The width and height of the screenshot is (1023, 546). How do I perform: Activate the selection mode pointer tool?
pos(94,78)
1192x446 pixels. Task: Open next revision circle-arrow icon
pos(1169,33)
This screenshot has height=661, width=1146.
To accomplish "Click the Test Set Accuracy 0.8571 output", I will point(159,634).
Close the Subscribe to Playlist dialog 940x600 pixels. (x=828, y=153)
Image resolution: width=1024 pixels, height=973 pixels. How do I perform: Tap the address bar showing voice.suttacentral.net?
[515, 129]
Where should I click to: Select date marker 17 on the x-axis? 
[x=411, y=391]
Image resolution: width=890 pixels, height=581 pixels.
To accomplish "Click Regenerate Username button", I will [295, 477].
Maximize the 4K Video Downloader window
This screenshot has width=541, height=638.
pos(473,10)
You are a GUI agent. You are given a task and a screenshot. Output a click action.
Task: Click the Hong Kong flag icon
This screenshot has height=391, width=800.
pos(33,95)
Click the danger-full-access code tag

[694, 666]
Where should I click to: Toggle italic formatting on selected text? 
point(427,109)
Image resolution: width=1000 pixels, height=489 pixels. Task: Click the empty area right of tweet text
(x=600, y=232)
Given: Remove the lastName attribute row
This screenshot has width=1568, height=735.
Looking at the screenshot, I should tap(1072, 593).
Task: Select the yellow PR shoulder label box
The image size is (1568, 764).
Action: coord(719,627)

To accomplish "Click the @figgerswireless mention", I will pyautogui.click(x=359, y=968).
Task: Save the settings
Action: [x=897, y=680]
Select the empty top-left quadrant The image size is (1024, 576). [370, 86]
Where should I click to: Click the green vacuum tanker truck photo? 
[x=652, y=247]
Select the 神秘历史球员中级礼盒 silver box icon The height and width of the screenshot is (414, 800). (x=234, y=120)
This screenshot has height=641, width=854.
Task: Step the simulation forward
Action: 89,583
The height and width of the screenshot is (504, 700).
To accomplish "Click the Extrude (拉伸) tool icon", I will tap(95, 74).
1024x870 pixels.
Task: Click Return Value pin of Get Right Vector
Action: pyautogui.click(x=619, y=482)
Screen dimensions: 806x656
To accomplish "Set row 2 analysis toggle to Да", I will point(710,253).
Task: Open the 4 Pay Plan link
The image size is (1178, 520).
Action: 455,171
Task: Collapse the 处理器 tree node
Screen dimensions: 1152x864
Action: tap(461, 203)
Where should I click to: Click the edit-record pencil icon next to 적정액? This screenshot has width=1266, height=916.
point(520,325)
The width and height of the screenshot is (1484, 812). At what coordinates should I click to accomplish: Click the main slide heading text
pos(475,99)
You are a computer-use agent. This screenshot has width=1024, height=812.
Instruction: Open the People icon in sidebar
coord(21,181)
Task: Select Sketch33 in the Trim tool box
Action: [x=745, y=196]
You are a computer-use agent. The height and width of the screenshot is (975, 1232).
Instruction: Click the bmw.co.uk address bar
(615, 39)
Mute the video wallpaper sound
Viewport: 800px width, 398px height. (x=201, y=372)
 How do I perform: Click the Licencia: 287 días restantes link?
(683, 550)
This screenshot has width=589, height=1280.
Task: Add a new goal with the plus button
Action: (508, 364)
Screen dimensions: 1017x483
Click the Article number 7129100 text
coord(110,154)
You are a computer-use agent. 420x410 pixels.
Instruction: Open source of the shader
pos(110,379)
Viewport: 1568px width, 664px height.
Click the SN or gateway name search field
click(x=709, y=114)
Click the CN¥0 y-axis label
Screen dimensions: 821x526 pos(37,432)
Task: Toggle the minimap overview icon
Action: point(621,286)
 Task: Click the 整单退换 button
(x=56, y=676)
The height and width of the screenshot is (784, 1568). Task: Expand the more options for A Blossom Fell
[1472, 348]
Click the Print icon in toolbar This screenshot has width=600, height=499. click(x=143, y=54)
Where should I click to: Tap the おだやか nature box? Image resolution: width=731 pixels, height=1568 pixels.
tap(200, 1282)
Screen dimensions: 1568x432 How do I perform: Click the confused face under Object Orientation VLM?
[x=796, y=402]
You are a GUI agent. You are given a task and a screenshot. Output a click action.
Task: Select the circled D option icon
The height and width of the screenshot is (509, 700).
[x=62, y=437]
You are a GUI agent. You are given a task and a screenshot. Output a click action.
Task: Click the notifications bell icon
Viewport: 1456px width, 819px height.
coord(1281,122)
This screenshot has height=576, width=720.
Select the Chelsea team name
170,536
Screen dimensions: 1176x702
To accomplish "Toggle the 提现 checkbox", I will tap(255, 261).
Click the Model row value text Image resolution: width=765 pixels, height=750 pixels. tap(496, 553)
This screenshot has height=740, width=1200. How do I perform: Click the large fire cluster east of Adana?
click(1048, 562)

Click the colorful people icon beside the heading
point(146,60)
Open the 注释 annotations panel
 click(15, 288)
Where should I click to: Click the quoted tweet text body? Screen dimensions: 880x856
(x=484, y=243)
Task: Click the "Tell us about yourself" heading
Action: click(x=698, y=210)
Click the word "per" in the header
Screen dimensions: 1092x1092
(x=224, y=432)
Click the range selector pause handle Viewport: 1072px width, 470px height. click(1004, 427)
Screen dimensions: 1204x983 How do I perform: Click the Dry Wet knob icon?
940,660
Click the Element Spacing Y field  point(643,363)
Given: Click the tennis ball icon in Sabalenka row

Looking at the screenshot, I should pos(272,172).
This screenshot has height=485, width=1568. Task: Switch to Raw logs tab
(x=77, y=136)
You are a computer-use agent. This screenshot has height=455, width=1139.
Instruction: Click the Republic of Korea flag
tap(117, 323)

§ §

Beginning at the first line of the records, give again each line exactly as written, ending with the line that contains "This screenshot has height=661, width=1146.".

The width and height of the screenshot is (1023, 546). How do I perform: Activate the selection mode pointer tool?
pos(94,78)
1192x446 pixels. Task: Open next revision circle-arrow icon
pos(1169,33)
This screenshot has height=661, width=1146.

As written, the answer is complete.